Hardcover, 256 Seiten, 16,95€ über Amazon.

Mutter in der Entzugsklinik, Vater mit Assistentin auf Geschäftsreise: Maik Klingenberg wird die großen Ferien allein am Pool der elterlichen Villa verbringen. Doch dann kreuzt Tschick auf. Tschick, eigentlich Andrej Tschichatschow, kommt aus einem der Assi-Hochhäuser in Hellersdorf, hat es von der Förderschule irgendwie bis aufs Gymnasium geschafft und wirkt doch nicht gerade wie das Musterbeispiel der Integration. Außerdem hat er einen geklauten Wagen zur Hand. Und damit beginnt eine Reise ohne Karte und Kompass durch die sommerglühende deutsche Provinz, unvergesslich wie die Flussfahrt von Tom Sawyer und Huck Finn.

Von manchen Büchern muss man erzählen, und „Tschick“ von Wolfgang Herrndorf ist so ein Buch. Irgendwie wird es sicher wieder damit zu tun haben, dass mich Bücher aus der Perspektive und Teenager-Jungs immer etwas aus der Bahn werfen, auf sehr positive Weise natürlich. Ich glaube, „Tschick“ wird sich für immer in die Reihe meiner Lieblingsbücher eingefügt haben. Und ich weiß auch gar nicht wirklich, wie ich in Worte fassen soll, was dieses Buch so besonders macht… Vielleicht seine Leichtigkeit. Ich habe so oft gelacht und mein Herz hat sich aus Liebe und Zuneigung zusammengezogen und ist dann in einem Anfall von „OMG, DAS LEBEN IST WUNDERSCHÖN!“ fast aus meiner Brust gesprungen. Diese eigentlich großen Emotionen fühlen sich bei „Tschick“ ganz normal an.
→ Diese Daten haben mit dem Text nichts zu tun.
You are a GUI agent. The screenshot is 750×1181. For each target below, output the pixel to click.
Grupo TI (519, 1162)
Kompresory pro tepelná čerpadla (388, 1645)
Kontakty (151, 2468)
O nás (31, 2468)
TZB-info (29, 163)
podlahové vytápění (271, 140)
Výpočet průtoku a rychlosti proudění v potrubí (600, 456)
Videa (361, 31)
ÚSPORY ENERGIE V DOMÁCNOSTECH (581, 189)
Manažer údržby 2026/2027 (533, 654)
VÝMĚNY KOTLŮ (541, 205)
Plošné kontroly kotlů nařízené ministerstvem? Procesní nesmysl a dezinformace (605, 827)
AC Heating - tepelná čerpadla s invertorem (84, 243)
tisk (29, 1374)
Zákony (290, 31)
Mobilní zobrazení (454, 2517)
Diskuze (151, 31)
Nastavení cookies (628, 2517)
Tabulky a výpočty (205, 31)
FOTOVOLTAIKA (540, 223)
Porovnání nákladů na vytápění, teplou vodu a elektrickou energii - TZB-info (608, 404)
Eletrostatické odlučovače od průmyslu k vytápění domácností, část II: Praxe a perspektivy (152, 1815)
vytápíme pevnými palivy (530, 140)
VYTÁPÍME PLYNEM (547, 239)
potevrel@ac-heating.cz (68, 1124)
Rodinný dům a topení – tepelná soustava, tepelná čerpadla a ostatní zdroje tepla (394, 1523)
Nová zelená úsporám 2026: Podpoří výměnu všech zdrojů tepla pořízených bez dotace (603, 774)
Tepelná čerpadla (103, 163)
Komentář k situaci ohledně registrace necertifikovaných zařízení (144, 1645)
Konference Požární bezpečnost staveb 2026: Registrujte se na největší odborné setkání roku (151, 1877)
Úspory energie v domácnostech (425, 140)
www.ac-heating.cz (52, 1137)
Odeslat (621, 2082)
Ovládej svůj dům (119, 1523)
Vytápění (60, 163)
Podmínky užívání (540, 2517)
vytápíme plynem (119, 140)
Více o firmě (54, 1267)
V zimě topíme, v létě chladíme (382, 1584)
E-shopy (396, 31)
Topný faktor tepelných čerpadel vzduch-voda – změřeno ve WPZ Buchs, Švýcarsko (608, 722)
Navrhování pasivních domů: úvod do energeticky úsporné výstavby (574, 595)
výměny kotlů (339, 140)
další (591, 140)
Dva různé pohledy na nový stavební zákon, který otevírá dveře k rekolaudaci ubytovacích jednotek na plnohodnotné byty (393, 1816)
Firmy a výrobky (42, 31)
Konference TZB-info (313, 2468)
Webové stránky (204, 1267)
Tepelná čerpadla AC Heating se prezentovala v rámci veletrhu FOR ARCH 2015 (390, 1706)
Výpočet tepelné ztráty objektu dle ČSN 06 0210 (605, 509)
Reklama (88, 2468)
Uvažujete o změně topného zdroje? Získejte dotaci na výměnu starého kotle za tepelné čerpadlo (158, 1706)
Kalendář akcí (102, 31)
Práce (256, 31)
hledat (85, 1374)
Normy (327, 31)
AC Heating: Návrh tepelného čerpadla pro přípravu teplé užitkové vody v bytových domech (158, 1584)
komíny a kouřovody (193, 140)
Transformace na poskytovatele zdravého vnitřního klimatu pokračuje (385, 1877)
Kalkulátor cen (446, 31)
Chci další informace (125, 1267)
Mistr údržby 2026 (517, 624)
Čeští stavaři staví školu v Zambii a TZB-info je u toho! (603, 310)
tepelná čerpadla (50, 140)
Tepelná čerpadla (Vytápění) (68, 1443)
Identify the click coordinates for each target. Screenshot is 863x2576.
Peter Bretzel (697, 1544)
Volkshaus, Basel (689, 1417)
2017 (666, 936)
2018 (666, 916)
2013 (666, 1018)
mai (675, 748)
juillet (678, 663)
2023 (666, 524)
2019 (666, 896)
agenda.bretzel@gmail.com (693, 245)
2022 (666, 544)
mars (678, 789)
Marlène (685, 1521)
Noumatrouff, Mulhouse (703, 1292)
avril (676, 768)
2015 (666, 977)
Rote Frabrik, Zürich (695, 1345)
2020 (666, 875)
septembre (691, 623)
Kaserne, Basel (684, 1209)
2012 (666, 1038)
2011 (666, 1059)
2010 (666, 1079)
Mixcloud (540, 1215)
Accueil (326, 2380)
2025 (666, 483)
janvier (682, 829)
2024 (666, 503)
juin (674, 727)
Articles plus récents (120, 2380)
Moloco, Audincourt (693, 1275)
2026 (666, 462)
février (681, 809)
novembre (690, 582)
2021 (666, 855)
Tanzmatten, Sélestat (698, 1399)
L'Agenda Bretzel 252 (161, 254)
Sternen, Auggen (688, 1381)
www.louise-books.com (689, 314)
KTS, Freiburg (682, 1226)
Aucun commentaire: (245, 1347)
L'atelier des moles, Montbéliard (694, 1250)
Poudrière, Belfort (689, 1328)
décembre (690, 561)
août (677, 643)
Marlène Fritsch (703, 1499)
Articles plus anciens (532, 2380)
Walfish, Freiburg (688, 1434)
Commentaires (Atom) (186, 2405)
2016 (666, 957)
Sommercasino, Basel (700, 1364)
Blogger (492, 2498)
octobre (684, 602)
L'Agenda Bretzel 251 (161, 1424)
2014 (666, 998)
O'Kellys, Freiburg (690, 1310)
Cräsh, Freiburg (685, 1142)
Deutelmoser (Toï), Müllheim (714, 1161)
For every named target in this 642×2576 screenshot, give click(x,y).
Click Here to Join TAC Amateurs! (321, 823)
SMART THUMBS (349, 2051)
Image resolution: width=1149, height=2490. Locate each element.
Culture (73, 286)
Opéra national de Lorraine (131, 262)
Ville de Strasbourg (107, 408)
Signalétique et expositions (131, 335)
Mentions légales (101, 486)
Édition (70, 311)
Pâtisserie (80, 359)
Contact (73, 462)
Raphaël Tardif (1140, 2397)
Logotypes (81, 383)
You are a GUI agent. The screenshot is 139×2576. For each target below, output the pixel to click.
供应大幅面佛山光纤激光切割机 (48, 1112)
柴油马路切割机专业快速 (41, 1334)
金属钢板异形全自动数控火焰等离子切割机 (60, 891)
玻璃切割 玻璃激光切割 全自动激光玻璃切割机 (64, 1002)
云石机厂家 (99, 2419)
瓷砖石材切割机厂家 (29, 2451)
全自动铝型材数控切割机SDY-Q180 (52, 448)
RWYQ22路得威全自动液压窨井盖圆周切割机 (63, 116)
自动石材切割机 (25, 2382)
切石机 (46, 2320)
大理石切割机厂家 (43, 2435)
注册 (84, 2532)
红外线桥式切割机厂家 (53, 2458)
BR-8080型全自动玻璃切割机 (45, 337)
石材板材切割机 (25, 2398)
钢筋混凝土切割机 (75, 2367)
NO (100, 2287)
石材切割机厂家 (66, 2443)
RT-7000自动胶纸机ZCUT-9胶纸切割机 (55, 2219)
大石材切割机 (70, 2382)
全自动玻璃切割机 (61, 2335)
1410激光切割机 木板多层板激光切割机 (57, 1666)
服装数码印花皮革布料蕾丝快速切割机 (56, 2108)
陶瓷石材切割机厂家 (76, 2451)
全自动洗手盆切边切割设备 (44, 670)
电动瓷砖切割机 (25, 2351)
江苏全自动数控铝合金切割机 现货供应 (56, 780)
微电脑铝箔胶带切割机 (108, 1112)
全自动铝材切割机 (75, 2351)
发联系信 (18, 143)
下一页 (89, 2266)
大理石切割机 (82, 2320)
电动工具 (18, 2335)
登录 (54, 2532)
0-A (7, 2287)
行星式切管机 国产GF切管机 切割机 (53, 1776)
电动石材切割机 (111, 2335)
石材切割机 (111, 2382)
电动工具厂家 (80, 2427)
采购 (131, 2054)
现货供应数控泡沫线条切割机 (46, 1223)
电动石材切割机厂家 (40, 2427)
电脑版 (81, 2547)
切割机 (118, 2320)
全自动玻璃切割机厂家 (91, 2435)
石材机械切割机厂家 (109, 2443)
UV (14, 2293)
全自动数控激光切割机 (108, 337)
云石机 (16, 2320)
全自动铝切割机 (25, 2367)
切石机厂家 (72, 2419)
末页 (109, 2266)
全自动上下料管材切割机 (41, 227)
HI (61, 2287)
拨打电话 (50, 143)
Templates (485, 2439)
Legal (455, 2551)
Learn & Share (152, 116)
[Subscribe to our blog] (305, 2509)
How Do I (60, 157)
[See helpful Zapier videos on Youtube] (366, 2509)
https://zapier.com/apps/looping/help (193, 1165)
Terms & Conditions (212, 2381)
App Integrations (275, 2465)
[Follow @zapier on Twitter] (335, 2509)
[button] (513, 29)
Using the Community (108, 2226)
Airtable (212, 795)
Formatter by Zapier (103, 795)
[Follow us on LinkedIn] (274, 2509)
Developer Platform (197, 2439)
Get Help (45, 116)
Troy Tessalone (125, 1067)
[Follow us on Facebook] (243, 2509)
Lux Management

Als müsste das so. Denn so sind alle Charaktere in diesem Buch. Verständlich, normal, so, wie man die Menschen eben kennt – vor allem erscheint es einem so, weil jeder Mensch, den wir kennen, etwas hat, an dem sich irgendwer immer stoßen wird. Das ist eben so und für Maik, den Erzähler dieser wundervollen Geschichte, gehört das zum Leben dazu, aber er macht keine große Sache daraus. Er macht aus der unglaublichen Geschichte, die er erlebt, keine große Sache und ist trotzdem überwältigt und dabei und hingerissen von allem, was er und Tschick teilen. Es gibt die großen Momente, die Liebesgeschichte, irgendwie zumindest, Sachen, die für 14-Jährige dazu gehören, es gibt den Lebenshass und ganz viel White Stripes dazu. Es ist die perfekte Mischung aus ernsthaftem sich selbst und das Leben entdecken und dem Gefangensein in der Jugend, in den Grenzen der eigenen Wahrnehmung und den Unmöglichkeiten, die einem im Kopf rumschwirren.
Dieses Buch muss man lesen. Es entführt einen nicht in eine andere Welt, es nimmt einen mit. So, wie Wolfgang Herrndorf schreibt, ist man die Freundin oder der Freund, dem Maik nach diesem Sommer die ganze Geschichte erzählt. Und man will sie nach den ersten zwei Sätzen unbedingt hören! „Tschick“ fesselt, ich habe es gelesen, während ich von der Bushaltestelle nach hause gelaufen bin und stand mit dem Buch in der Hand 20 Minuten in der klirrenden Kälte vor unserer Haustür. So ein Buch ist „Tschick“ für mich. Es ist eigentlich nur ein weiteres Buch über Freundschaft, Jungsein, einen verrückten Sommerurlaub mit dem Auto – aber irgendwas hat Maik, haben Isa oder Tschick, seine Begleiter, dass sie einem ins Gedächtnis und ins Herz brennen. Ich mag das.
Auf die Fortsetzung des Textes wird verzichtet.